We set an arbitrary desired numerical tolerance tol=1.E-20 because we were unsure if smaller values would yield a robust node order; we needed a very tight numerical tolerance to make sure. On the other hand, the number of iterations can be reduced when investigating node order convergence. In particular, we need to define a different measure than pg.Mabs, which is the default of the filter's convergence manager.

To stop at a robust node order, we set a new measure of node score deviations between consecutive PageRank iterations per error_type=pg.OrderAccuracy. This is is passed to the internally constructed convergence manager. We keep the default tol=1.E-6. which translates to stopping iterations only when only 1/10,000 of nodes with adjacent tanks change order. This time we find an earlier point in terms of the number of iterations. However, pg.OrderAccuracy performs heavyweight sorting operations whose running time grows \(O(n \log n)\) where \(n\) is the number of nodes.
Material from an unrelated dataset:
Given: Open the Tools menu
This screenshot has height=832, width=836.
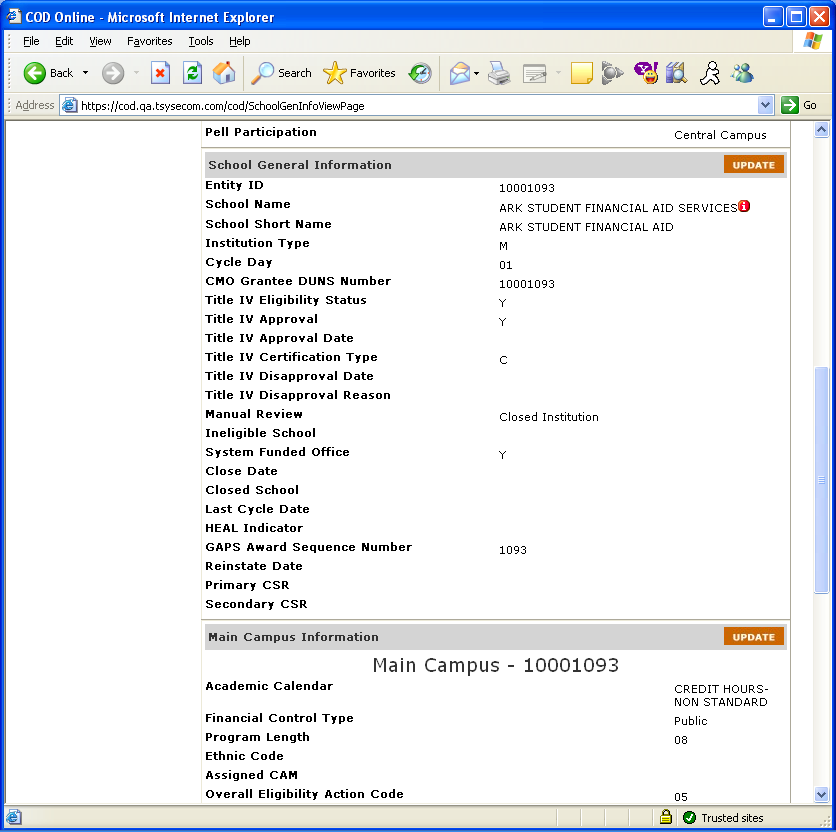Looking at the screenshot, I should coord(201,41).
When compared to a graph with an upper bound node degree, this sorting ends up being five times slower:

early_stop_ranker = pg.PageRank(alpha=alpha, error_type=pg.OrderAccuracy) >> pg.Ordinals()
fastranks = early_stop_ranker(graph, group)
print(early_stop_ranker.convergence)  # 76 iterations (0.15961270000843797 sec)
print(pg.OrderAccuracy(ranks)(fastranks))  # 0.9996993385447985

Early stopping PageRank

We can instead estimate how premature the convergence should be to stop the PageRank filter's diffusion at a robust enough node order. To this end, we create a new convergence manager to pass to the filter with the class pg.RankOrderConvergenceManager. This manager stops at a diffusion step where an equivalent random walk with restart process would have accounted for a large percentage of random walks. When stopped, pairs of nodes are set to not lose node order with confidence=0.98. Our code now stops much earlier and, importantly, the new convergence criterion lets us enjoy the computational speedups we would expect from early stopping:

convergence = pg.RankOrderConvergenceManager(pagerank_alpha=alpha, confidence=0.98)
smart_early_stop_ranker = pg.PageRank(alpha=alpha, convergence=convergence) >> pg.Ordinals()
fastranks = smart_early_stop_ranker(graph, group)
print(smart_early_stop_ranker.convergence)  # 54 iterations (0.012241799995535985 sec)
print(pg.OrderAccuracy(ranks)(fastranks))  # 0.9882742032471438

Warning

In terms of asymptotic time complexity considerations, the variation we run above still performs sorting. However, it employs a mechanism of estimating when to check for stopping again, which means that the sorting happens very infrequently.

To avoid sorting completely and get a convergence manager with \(O(1)\) overhead use the argument criterion='fraction_of_walks', as shown below. This may stop a little too soon, given that it inserts a precomputed number of iterations that arise from theoretical analysis. However, it still accounts for the vast majority of random walks and creates an empirically robust node order.

convergence = pg.RankOrderConvergenceManager(pagerank_alpha=alpha, criterion='fraction_of_walks')
smart_early_stop_ranker = pg.PageRank(alpha=alpha, convergence=convergence) >> pg.Ordinals()
fastranks = smart_early_stop_ranker(graph, group)
print(smart_early_stop_ranker.convergence)  # 0.9882742032471438
print(pg.OrderAccuracy(ranks)(fastranks))  # 0.7269993986770896

from matplotlib import pyplot as plt  # install matplotlib separately, as it's not a pygrank dependency
plt.scatter(pg.to_numpy(ranks.np), pg.to_numpy(fastranks.np), marker='.')
plt.show()

pipeline

Warning

pg.RankOrderConvergenceManager relies on theoretical analysis that is applicable only to the pg.PageRank filter. Furthermore, the pagerank_alpha parameter needs to match the alpha parameter of the filter.